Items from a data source
********
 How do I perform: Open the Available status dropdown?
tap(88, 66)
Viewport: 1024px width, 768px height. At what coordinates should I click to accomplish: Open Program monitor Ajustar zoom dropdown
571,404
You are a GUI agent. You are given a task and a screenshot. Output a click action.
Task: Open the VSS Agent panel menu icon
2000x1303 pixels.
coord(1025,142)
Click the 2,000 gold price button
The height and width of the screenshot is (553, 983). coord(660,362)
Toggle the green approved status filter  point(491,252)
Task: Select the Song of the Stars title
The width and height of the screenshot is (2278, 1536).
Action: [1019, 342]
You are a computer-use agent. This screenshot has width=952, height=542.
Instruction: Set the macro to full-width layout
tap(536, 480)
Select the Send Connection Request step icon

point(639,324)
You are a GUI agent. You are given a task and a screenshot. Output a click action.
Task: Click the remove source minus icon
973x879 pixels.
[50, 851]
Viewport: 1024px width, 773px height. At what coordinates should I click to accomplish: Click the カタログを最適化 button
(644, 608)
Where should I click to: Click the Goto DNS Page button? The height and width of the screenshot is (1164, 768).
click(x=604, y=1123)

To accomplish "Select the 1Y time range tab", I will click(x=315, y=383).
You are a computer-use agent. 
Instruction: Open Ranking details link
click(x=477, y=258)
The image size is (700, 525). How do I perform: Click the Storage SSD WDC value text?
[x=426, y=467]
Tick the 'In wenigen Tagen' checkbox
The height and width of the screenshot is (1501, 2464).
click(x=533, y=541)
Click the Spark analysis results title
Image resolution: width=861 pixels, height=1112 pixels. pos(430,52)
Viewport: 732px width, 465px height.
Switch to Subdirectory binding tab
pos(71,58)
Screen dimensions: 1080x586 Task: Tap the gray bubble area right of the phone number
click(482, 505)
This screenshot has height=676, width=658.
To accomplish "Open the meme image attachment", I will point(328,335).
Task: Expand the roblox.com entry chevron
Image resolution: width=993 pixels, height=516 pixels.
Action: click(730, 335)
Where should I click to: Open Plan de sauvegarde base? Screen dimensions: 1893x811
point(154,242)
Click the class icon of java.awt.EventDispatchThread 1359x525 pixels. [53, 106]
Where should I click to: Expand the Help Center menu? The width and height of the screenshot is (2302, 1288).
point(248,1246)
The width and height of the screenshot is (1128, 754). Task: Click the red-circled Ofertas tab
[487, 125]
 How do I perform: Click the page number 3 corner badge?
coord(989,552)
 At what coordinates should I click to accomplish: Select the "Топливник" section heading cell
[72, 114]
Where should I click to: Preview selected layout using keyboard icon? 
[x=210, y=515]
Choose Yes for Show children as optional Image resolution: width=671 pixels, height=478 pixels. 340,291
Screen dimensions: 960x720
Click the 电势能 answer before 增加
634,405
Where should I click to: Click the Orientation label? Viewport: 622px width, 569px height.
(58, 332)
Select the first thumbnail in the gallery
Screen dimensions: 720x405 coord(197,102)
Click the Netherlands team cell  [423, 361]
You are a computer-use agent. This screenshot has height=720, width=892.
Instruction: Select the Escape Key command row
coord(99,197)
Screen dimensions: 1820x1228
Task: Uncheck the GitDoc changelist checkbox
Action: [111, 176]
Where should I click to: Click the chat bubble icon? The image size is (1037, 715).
********
**PROBLEM:** Find each line in the items above that contains the word "perform", paying attention to case, and copy those lines out.

**WRITTEN RESPONSE:**
 How do I perform: Open the Available status dropdown?
The image size is (700, 525). How do I perform: Click the Storage SSD WDC value text?
 How do I perform: Click the page number 3 corner badge?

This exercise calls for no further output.